Le 29 octobre 1965, l’opposant marocain est interpellé par deux policiers français. L’enquête établit que l’enlèvement a été planifié par les services secrets marocains et des complices français. Mais le mystère demeure.
“Son action a laissé des traces”- (Gilles Manceron, historien)
Mehdi Ben Barka était un homme politique marocain, opposant au roi Hassan II et figure du mouvement tiers-mondiste. Le 29 octobre 1965, il est interpellé par deux policiers français près de la brasserie Lipp dans le quartier de Saint-Germain des Prés à Paris. Selon l’avocat de la famille et ses proches, l’enquête établit très vite que l’enlèvement a été planifié par les services secrets marocains avec la complicité de policiers, d’agents des services secrets et de truands français. Près de 55 ans après la disparition de l’homme politique marocain, son corps n’a pas été retrouvé et sa disparition reste un mystère.
Un précurseur de l’indépendance
Mehdi Ben Barka avait été l’un des fondateurs de ce qu’on avait appelé la Tricontinentale, une organisation regroupant les forces “anti-impérialistes” d’
Gilles Manceron, historien, spécialiste du Maghreb est convaincu que l’action de Ben Barka “a laissé des traces car l’élan qu’il a donné vers une réelle indépendance des peuples anciennement colonisés et qui n’ont pas été véritablement indépendants – car toujours soumis à une tutelle des puissances coloniales – cette volonté est encore forte. Elle est portée par des forces politiques au Maroc d’abord, et ailleurs dans l’ensemble du Maghreb et dans ce qu’on a appelé le tiers-monde : Afrique, Asie et Amérique Latine”.
Une plainte pour enlèvement et assassinat est toujours en instruction à Paris. La famille Ben Barka dénonce la non-coopération des autorités marocaines dans cette affaire.
Embarras au Maroc
Le problème concerne en particulier l’audition des personnes encore en vie citées dans le dossier, comme le général Hosni Benslimane et Miloud Tounsi, alias Larbi Chtouki, tous deux sous le coup d’un mandat d’arrêt international depuis 2007.

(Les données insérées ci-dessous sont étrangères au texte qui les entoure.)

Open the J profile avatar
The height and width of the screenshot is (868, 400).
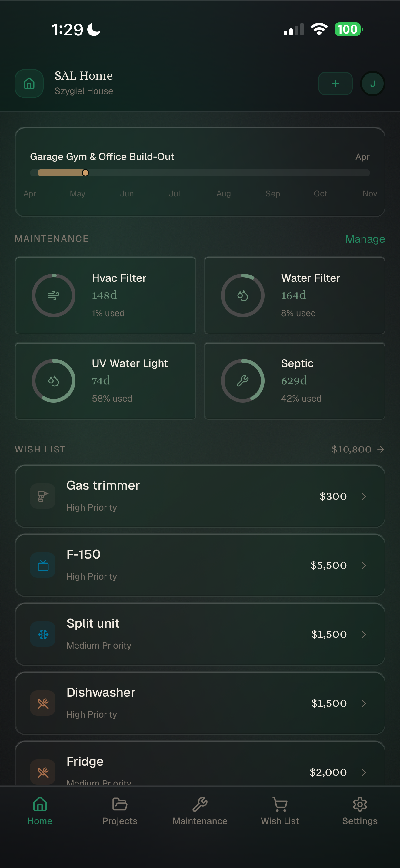pyautogui.click(x=372, y=84)
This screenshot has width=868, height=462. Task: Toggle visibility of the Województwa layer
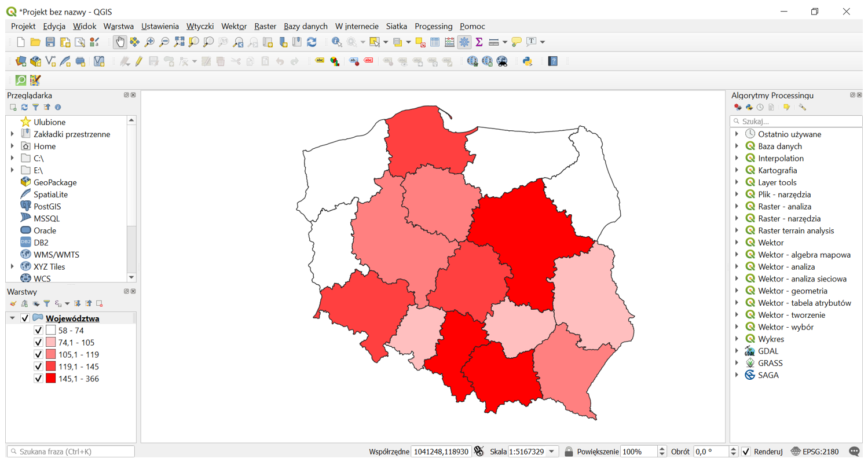[x=24, y=318]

Selon l’avocat de la famille Ben Barka, Maurice Buttin, “le général Ben Slimane est toujours en vie… il sait ce qui s’est passé. Miloud Tounsi est aussi toujours en vie. Donc je pense que les Marocains attendent leur mort. Si l’on parle, et que l’on parle complètement, on ne peut pas ne pas remonter jusqu’au roi Hassan II”.
Du côté français, des policiers ont été mis en cause, des membres des services secrets, ainsi que des truands.
Pour la famille Ben Barka, la seule façon de débloquer l’enquête en France est de déclassifier l’ensemble des documents protégés par le secret défense.
Bachir Ben Barka, fils aîné de l’opposant marocain disparu, garde toutefois espoir que la vérité sera un jour connue. “On se bat depuis 55 ans, ce n’est pas aujourd’hui que l’on va s’arrêter. Nous espérons bien sûr un jour connaître la vérité. Nous espérons que ma mère, un jour, pourra aller se recueillir sur la tombe de son mari”, confie-t-il.
A l’occasion du centenaire de la naissance de Mehdi Ben Barka, Bachir et ses proches ont annoncé le lancement d’une série de commémorations en France et au Maroc, en hommage à l’homme politique marocain disparu.